検査から子供の強みや特性を把握できるため、専門家に的確な情報共有が可能です。

どのように対処すればいいのかアドバイスを受けることもできるので、発達検査の内容を専門家に伝えるようにしましょう。

定期的に状況を検査する

子供の状況は日々変化するため、定期的に状況を検査することが大切です。
発達検査を定期的におこなうことで、支援方針の見直しができます。

そのため子供の成長具合に合わせて、定期的に発達検査から状況を検査するようにしましょう。

発達支援を活用する

子供の発達検査の内容をもとに、発達支援を活用するようにしましょう。
学校や療育施設・医師などに検査結果を共有すれば、環境の応じた支援計画を立てられます。

家庭内の支援方法をについてもアドバイスを受けられるため、発達支援をうまく活用するようにしましょう。

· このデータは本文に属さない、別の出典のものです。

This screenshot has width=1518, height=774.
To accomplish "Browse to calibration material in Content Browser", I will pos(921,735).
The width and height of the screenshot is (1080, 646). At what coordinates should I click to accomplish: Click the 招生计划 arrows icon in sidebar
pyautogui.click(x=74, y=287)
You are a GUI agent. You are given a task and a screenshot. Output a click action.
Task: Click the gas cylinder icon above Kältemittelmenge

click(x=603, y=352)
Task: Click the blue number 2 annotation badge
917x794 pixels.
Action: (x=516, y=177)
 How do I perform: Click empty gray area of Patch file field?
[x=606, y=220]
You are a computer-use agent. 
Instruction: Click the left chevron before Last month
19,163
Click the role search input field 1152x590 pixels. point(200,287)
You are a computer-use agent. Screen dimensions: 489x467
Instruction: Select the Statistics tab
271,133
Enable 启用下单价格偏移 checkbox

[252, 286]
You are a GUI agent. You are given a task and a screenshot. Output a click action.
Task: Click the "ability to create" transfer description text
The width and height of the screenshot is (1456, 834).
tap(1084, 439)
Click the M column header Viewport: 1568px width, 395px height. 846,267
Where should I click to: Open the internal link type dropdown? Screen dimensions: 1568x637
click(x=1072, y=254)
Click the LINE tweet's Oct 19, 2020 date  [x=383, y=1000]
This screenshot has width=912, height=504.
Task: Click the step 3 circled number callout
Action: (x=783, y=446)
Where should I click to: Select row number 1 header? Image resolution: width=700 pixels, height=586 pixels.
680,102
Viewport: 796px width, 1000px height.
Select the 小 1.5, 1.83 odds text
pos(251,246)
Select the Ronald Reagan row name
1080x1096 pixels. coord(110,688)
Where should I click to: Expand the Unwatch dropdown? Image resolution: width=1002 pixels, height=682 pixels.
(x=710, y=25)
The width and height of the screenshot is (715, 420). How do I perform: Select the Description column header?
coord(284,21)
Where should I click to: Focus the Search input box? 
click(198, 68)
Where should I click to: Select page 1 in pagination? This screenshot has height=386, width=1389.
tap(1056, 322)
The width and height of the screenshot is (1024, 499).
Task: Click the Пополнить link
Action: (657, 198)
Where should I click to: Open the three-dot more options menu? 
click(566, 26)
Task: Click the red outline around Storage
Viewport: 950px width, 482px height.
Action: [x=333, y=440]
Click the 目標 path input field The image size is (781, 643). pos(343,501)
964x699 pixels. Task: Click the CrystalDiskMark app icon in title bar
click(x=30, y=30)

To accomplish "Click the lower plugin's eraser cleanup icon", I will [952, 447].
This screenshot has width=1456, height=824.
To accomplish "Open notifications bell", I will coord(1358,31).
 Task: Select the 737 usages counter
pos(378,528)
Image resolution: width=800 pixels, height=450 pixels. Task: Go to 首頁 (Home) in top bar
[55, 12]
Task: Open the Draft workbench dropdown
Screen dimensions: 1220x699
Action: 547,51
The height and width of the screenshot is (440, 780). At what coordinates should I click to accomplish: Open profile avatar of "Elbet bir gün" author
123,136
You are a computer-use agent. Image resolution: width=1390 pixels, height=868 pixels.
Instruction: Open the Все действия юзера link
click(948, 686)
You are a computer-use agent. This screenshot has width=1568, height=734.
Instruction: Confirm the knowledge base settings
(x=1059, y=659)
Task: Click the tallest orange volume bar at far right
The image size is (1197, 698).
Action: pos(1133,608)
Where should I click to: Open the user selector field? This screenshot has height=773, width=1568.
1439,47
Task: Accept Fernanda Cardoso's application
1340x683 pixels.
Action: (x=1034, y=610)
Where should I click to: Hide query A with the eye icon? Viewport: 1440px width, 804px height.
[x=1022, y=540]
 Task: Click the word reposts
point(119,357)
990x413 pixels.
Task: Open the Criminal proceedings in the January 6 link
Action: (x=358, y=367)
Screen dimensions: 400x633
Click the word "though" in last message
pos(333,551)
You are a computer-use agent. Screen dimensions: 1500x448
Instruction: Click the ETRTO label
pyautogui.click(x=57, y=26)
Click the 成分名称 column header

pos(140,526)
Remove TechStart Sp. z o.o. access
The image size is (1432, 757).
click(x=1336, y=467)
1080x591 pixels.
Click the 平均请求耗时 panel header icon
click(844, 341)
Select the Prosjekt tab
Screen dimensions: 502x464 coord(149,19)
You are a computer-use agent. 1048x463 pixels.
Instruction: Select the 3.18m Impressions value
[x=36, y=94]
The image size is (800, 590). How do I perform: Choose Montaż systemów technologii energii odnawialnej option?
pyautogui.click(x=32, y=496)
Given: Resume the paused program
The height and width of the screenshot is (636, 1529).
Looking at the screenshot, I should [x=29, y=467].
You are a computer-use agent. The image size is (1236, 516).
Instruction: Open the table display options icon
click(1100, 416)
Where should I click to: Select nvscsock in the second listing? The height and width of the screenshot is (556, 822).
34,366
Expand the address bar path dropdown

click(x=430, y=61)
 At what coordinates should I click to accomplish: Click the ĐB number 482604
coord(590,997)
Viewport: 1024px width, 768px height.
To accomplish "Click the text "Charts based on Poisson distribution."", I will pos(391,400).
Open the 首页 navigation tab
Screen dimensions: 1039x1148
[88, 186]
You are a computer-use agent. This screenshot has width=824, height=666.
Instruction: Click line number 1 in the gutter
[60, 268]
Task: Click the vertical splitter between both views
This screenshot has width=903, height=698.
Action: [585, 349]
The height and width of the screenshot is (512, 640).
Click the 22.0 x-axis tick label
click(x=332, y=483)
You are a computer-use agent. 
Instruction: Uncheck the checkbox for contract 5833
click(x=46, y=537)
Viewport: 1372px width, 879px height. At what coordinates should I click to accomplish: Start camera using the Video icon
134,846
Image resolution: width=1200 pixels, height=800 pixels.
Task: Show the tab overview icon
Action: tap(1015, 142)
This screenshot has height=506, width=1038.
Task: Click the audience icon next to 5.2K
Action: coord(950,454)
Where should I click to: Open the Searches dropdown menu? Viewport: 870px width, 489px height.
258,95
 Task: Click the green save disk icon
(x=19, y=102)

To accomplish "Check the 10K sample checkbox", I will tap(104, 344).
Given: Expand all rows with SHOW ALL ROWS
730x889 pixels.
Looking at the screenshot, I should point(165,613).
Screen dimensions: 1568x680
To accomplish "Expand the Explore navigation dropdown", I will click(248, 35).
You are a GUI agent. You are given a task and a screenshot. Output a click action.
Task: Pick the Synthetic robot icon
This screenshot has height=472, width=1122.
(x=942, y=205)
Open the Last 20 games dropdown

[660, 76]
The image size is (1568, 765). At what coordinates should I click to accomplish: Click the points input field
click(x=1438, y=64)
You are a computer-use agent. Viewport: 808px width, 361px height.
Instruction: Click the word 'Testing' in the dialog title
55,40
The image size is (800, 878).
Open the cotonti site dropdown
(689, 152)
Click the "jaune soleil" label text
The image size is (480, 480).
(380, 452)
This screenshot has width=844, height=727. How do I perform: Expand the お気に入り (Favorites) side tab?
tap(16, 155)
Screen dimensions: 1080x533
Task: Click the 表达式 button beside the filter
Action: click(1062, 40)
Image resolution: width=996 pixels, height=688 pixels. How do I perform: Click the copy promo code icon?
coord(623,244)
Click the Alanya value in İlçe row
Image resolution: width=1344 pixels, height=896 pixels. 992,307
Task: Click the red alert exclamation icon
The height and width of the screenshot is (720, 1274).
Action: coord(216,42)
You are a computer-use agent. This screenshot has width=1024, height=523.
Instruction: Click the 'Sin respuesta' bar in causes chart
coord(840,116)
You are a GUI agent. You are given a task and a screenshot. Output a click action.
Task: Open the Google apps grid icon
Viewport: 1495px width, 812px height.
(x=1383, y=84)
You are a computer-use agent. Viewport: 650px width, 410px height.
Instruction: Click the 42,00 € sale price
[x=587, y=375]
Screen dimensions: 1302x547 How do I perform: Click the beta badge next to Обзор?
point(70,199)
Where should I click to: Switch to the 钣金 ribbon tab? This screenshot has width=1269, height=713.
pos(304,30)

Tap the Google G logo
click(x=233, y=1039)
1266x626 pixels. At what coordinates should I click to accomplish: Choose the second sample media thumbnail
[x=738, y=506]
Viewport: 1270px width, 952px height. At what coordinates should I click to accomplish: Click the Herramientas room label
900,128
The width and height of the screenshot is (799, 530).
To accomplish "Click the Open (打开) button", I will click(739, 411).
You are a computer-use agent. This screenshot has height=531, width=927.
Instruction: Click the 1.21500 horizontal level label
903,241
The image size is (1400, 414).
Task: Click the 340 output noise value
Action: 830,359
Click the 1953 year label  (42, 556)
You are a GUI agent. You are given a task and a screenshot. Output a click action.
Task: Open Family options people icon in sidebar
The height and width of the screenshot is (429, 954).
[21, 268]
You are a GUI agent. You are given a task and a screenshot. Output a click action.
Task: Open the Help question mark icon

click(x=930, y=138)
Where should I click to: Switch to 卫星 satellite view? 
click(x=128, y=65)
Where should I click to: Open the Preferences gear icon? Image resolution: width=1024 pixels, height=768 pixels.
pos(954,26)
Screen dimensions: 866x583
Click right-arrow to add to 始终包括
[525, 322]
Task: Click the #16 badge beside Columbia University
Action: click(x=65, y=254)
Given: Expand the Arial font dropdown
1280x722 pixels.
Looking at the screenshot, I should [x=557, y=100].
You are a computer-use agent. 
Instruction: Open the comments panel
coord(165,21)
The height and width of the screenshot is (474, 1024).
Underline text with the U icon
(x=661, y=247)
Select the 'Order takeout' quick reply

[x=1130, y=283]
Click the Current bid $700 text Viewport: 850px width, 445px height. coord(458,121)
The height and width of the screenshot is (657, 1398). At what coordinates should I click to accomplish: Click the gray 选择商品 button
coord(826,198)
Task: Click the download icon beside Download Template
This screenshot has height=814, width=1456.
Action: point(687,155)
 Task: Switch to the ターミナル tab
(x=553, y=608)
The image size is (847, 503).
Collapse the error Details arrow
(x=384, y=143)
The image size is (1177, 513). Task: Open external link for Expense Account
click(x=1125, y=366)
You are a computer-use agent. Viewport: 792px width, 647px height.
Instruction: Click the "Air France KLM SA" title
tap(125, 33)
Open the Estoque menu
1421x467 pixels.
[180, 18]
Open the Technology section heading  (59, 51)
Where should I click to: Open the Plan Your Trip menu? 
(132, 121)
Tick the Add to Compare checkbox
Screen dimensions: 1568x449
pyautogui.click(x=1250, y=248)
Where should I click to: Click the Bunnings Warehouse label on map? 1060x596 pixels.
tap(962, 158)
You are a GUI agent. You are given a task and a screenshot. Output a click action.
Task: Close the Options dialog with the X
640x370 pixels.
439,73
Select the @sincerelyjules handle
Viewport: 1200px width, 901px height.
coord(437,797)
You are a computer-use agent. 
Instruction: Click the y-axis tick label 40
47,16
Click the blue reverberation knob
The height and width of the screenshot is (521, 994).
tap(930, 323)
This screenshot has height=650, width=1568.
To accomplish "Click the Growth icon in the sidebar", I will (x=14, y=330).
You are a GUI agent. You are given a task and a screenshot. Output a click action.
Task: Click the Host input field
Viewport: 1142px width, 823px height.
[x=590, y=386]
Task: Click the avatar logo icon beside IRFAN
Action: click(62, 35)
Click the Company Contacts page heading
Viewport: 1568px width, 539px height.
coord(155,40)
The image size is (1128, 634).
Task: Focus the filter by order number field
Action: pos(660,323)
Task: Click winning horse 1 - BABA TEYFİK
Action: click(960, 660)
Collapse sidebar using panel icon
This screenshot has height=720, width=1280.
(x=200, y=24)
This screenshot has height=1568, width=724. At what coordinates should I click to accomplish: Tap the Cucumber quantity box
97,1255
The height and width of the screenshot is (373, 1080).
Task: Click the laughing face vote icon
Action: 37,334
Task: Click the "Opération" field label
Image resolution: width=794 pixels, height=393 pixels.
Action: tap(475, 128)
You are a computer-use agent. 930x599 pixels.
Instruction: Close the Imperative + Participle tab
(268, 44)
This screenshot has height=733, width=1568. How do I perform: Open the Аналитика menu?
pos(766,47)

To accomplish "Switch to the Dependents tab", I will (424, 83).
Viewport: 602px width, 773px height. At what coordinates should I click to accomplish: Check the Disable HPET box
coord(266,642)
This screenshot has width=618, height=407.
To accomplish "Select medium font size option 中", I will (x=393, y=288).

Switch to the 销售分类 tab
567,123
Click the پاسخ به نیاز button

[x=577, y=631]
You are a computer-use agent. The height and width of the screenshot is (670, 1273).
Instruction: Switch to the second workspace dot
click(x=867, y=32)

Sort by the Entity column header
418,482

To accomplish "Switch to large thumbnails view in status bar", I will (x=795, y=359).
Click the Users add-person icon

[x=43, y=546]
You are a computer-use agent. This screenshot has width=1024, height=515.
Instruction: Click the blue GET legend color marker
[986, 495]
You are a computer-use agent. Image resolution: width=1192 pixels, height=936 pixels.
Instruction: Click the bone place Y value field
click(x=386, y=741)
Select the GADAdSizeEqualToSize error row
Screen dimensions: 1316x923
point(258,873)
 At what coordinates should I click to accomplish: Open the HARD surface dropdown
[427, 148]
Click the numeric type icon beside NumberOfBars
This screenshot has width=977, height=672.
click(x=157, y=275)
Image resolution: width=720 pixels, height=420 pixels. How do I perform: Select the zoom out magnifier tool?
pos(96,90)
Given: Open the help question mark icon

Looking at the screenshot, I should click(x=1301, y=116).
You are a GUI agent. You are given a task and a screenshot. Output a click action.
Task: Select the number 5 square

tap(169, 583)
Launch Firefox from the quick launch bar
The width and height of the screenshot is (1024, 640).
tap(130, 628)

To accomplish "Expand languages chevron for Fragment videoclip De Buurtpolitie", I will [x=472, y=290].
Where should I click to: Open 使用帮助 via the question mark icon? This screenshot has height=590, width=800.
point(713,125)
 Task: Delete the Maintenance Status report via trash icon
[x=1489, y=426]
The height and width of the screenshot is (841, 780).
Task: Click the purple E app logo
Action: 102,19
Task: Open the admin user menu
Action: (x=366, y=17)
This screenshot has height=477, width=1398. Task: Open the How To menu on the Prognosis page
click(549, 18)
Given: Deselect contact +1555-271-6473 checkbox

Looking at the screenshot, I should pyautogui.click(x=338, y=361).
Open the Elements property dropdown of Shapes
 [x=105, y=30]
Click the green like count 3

【まとめ】気になることがあったら発達検査を受けて支援対策を立てましょう

今回は、小学生の発達検査が相談できる機関や具体的な検査内容についてわかりやすく解説しました。
発達障害はいつ露見するかわからないので、少しでも違和感があるなら発達検査をおすすめします。

発達検査によって発達の遅れや特性(得意・苦手)を調べられるため、具体的な支援対策を立てられるようになります。
ぜひ当記事で紹介した機関を参考にしながら、子供の発達検査をおこなって早期発見へとつなげましょう。